Lauriston Elgie Shaw FRCP (31 March 1859 – 25 December 1923) was an English physician and dean of the Guy's Hospital medical school from 1893 to 1901. He had an active part in framing the terms of the National Insurance Act 1911, which put him at odds with many of his colleagues who were strongly opposed to the legislation.

==Early life and family==
Lauriston Elgie Shaw was born in London on 31 March 1859, the son of Archibald Shaw a medical practitioner of St. Leonards. He was educated at the City of London School and then University College, London. He studied medicine at Guy's Hospital and qualified in 1881.
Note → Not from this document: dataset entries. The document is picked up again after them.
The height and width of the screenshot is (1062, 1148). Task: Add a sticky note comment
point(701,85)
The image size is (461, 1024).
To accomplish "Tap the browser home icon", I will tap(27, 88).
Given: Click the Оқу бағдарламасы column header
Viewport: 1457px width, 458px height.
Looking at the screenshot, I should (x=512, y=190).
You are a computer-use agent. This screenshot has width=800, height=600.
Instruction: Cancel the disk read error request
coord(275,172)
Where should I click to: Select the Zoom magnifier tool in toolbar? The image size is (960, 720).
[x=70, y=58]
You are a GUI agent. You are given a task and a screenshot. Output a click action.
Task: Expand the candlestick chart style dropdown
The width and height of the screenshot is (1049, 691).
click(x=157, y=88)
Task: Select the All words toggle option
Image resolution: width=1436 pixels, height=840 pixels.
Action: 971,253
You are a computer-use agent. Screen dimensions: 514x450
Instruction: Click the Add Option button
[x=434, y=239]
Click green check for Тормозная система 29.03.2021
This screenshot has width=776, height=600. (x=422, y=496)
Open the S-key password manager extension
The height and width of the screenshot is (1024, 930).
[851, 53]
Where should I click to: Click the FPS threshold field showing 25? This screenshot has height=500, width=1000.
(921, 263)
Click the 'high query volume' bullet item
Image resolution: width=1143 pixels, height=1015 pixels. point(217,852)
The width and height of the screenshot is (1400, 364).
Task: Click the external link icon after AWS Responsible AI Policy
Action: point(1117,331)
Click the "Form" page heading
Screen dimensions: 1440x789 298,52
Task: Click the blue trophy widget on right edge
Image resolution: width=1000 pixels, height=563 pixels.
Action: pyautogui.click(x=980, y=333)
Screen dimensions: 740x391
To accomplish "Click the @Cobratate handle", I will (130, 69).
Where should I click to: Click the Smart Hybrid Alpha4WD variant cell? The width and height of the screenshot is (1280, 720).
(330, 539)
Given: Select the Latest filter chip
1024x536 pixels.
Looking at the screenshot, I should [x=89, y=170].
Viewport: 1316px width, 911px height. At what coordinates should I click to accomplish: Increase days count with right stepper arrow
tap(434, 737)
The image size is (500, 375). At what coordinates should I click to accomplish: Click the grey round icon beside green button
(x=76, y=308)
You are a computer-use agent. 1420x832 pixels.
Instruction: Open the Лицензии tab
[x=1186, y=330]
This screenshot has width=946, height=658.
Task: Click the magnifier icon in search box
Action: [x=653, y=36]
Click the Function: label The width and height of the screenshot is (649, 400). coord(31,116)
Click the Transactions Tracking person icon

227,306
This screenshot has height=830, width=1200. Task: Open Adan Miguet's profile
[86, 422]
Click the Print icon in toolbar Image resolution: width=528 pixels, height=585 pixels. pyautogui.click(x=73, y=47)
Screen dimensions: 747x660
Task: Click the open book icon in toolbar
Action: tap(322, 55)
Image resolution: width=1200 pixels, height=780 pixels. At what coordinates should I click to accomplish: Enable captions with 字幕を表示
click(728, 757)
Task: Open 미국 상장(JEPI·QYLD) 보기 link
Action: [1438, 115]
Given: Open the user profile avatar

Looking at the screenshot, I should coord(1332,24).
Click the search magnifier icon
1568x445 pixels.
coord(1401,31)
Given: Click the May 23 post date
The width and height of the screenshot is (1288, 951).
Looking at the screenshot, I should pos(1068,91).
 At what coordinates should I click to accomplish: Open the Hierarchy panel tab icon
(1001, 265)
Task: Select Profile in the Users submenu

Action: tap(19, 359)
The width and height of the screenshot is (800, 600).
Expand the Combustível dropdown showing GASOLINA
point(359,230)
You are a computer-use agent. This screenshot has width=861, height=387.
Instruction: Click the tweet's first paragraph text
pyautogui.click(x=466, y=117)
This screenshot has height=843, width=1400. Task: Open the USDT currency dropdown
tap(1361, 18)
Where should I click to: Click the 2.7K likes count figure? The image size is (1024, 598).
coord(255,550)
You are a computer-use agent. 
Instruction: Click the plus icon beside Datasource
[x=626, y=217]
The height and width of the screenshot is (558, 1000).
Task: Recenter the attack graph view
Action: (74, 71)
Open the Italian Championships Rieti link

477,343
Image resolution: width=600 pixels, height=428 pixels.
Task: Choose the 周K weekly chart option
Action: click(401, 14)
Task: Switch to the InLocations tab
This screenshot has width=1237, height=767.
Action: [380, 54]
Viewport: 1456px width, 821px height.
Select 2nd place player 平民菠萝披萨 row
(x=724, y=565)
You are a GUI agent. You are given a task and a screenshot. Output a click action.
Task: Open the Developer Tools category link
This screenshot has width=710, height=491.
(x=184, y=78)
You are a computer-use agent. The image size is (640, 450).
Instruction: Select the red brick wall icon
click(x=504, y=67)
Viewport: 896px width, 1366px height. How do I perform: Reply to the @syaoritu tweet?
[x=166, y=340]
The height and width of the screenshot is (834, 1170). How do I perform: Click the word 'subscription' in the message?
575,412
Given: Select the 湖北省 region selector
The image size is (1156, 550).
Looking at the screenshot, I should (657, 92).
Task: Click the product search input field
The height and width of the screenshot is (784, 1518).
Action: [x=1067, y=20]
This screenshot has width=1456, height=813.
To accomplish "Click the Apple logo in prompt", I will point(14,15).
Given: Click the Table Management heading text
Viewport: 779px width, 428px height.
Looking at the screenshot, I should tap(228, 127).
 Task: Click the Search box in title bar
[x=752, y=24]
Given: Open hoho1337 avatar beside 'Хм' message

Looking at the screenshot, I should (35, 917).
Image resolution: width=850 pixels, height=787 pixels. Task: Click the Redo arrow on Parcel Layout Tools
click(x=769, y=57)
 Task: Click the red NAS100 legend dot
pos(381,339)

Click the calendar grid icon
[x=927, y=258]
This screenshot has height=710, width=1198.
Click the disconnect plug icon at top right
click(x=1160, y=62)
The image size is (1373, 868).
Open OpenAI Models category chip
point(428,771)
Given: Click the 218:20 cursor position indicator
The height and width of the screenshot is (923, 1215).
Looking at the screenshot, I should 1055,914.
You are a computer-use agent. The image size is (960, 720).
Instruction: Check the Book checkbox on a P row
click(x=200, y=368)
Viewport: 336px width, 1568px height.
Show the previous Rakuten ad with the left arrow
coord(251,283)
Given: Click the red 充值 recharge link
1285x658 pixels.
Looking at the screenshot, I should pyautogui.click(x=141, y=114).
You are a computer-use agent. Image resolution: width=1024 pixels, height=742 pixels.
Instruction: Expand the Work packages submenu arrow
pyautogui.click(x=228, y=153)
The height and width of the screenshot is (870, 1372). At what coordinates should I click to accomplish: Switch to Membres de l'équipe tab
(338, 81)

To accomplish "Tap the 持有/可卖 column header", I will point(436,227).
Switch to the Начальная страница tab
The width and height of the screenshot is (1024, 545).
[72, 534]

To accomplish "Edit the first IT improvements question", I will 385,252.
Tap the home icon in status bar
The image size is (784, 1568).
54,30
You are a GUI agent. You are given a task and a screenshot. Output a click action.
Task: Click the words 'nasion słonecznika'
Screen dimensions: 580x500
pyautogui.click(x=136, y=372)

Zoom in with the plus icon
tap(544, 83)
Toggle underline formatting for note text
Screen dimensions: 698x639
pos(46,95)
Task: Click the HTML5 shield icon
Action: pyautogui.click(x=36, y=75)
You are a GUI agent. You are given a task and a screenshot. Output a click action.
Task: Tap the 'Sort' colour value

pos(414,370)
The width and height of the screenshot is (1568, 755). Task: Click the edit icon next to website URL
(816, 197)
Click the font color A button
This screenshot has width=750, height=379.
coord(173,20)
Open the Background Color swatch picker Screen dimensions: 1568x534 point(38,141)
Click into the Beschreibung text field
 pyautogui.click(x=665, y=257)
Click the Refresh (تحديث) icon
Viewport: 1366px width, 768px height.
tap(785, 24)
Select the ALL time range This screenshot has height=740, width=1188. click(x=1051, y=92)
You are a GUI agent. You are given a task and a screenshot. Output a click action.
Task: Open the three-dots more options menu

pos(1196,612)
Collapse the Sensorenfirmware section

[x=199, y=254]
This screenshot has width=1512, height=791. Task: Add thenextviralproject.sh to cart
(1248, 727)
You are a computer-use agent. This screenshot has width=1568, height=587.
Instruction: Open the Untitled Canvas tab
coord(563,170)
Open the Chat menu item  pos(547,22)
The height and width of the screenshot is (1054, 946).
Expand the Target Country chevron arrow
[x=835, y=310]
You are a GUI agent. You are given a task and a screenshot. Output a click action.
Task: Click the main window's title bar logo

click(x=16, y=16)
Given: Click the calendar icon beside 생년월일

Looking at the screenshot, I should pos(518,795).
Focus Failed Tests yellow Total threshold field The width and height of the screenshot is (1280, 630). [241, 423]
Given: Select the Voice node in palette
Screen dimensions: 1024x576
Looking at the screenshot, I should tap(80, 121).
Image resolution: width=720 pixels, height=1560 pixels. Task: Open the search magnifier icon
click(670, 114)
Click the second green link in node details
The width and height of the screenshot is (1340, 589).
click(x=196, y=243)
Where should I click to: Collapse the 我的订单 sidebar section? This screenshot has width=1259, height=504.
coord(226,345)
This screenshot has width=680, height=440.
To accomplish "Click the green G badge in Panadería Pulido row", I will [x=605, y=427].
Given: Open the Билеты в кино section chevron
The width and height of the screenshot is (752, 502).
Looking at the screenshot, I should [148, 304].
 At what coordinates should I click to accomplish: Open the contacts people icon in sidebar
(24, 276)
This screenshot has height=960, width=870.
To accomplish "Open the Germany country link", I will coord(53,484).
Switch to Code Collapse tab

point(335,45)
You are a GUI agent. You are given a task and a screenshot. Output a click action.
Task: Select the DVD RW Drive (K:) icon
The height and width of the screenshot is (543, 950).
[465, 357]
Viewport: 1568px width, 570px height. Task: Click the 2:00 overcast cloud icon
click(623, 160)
Shaw married May, daughter of Howard Spalding. They had one son.

==Career==
Shaw progressed through the normal appointments at Guy's during his early career, breaking only for a sea trip to Australia for his health during which he served as the ship's surgeon. Early on, he held the appointment of assistant physician to the City of London Hospital for Diseases of the Chest. In 1889, he was appointed assistant physician and demonstrator of morbid anatomy at Guy's. He was dean of the Guy's Hospital medical school from 1893 to 1901 and succeeded by his great friend John Fawcett. He was made full physician in 1907 and consulting physician in 1919.

He played an active part in the framing the terms of the National Insurance Act 1911 which put him at odds with many of his colleagues who were strongly opposed to it. His position created such antipathy to him that he felt that many avenues in the medical world were closed to him.

In 1915 or 1916, he became manager of the Metropolitan Asylums Board and was chair of Pinewood Santorium sub-committee.

==Death and legacy==
Shaw died from the effects of pulmonary tuberculosis, a disease he had suffered from for 40 years, at Weybridge, Surrey, on 25 December 1923. He received an obituary in the British Medical Journal and is recorded in Munk's Roll.